### Quellenauszug

3.1. Die nichtöffentliche Beratung im Gesetzesprüfungsverfahren begann am 9. Oktober 2008. Die vorliegenden Beschwerden sind beim Verfassungsgerichtshof am 23. März 2009 eingelangt, waren also zu Beginn der nichtöffentlichen Beratung nicht anhängig.

Für eine Behandlung als einem Anlassfall gleichzuhaltende Fälle sind die Beschwerden zu spät eingelangt. Im Hinblick sowohl auf den Gedanken, der der Ausweitung des Art140 Abs7 B-VG auf solche Fälle zugrunde liegt (s. zB VfSlg. 10.067/1984), als auch auf den Zweck der Setzung einer Frist für das Außer-Kraft-Treten einer Regelung ist kein Grund ersichtlich, der dafür sprechen würde, in diesen Fällen von der Regel des Art140 Abs7 B-VG in dem von der Judikatur präzisierten Sinn abzugehen, die im Wesentlichen auf das Einlangen der Beschwerde vor Beratungsbeginn abstellt. Die Setzung einer Frist gemäß Art140 Abs5 B-VG erfolgt regelmäßig in Fällen, in denen das sofortige Außer-Kraft-Treten einer Regelung wegen der dadurch bewirkten Rechtslücke größere Nachteile mit sich brächte, als die übergangsweise Beibehaltung (und Anwendung) einer als verfassungswidrig erkannten Regelung (Rohregger, in: Korinek/Holoubek [Hrsg.], Österreichisches Bundesverfassungsrecht, 2003, 6. Lfg., Art140 B-VG, Rz 294 mwN).

### Ihre Aufgaben
**A.** Prüfen Sie, ob die folgenden Aussagen mit dem Auszug zum Verfassungsgerichtshof übereinstimmen, und belegen Sie jede Antwort mit Ja oder Nein sowie dem wörtlich zitierten maßgeblichen Wortlaut: (i) Die nichtöffentliche Beratung im Gesetzesprüfungsverfahren begann am 9. Oktober 2008. (ii) Die Beschwerden waren zu Beginn der nichtöffentlichen Beratung bereits anhängig. (iii) Eine Frist gemäß Art140 Abs5 B-VG wird regelmäßig gesetzt, wenn das sofortige Außer-Kraft-Treten einer Regelung wegen der entstehenden Rechtslücke größere Nachteile brächte.
**B.** Setzen Sie den Auszug zum Verfassungsgerichtshof im Anschluss an seinen letzten Satz fort.
Die anschließenden Daten sind vom Auszug zum Verfassungsgerichtshof unabhängiges Material.

### Extrahierte Einträge
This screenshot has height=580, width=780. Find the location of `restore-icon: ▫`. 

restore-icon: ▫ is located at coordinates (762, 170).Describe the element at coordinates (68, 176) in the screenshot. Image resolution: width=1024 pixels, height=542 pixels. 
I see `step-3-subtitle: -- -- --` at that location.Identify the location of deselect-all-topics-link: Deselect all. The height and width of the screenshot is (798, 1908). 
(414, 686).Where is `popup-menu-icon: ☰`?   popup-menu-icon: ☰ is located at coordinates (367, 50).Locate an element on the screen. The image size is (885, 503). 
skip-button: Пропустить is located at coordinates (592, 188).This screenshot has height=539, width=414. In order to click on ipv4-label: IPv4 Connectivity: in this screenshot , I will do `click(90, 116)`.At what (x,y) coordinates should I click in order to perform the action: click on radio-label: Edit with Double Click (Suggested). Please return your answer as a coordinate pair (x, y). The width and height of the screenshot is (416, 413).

### Aufgabenergebnisse
**A.**
(i) Ja: „Die nichtöffentliche Beratung im Gesetzesprüfungsverfahren begann am 9. Oktober 2008.“
(ii) Nein: „waren also zu Beginn der nichtöffentlichen Beratung nicht anhängig.“
(iii) Ja: „Die Setzung einer Frist gemäß Art140 Abs5 B-VG erfolgt regelmäßig in Fällen, in denen das sofortige Außer-Kraft-Treten einer Regelung wegen der dadurch bewirkten Rechtslücke größere Nachteile mit sich brächte, als die übergangsweise Beibehaltung (und Anwendung) einer als verfassungswidrig erkannten Regelung“

**B.**
3.2. Auch mit Blick auf Art6 und Art7 EMRK kann der Verfassungsgerichtshof keine Notwendigkeit erkennen, von seiner Judikatur zu Art140 Abs7 B-VG abzugehen oder diese Regelung zugunsten der Unanwendbarkeit der mit Erkenntnis vom 6. November 2008, G86,87/08, unter Fristsetzung bis 31. Oktober 2009 aufgehobenen Wortfolge "in dem nur dem Beschuldigten das Recht der Berufung zusteht" in §51 Abs7 VStG - wie die Beschwerdeführer vorbringen - "teleologisch zu reduzieren":

Gemäß Art7 Abs1 Satz 1 EMRK darf niemand wegen einer Handlung oder Unterlassung verurteilt werden, die zur Zeit ihrer Begehung nach inländischem (oder internationalem) Recht nicht strafbar war ("nulla poena sine lege"). Dieses Verbot gesetzloser Bestrafung schließt es aus, auf Grund einer Regelung bestraft zu werden, die im Tatzeitpunkt nicht mehr in Kraft stand (s. EKMR Appl. 1169/61, Yb 1963, 520 [588 ff.]; EKMR Appl. 7721/76, DR 11, 209 [211]). Ob im Tatzeitpunkt ein gültiges Gesetz besteht oder nicht, richtet sich nach dem nationalen Verfassungsrecht (Thienel, in: Korinek/Holoubek [Hrsg.], Österreichisches Bundesverfassungsrecht, 1999, 1. Lfg., Art7 EMRK, Rz 21 mwN). Maßgeblich ist dabei in erster Linie, ob es für den Normunterworfenen vernünftigerweise voraussehbar war, dass er sich durch sein Verhalten strafbar macht (EKMR Appl. 1169/61, Yb 1963, 520 [588 ff.]; EKMR Appl. 8710/79, DR 28, 77 [82]). Nach dem aus Art6 EMRK abgeleiteten Grundsatz des "nullum judicium sine lege" (nach EGMR 22.6.2000, Fall Coëme ua., Appl. 32.492/96 ua.) müssen auch die Regelungen des Strafverfahrens in diesem Sinne eine Grundlage im Gesetz haben.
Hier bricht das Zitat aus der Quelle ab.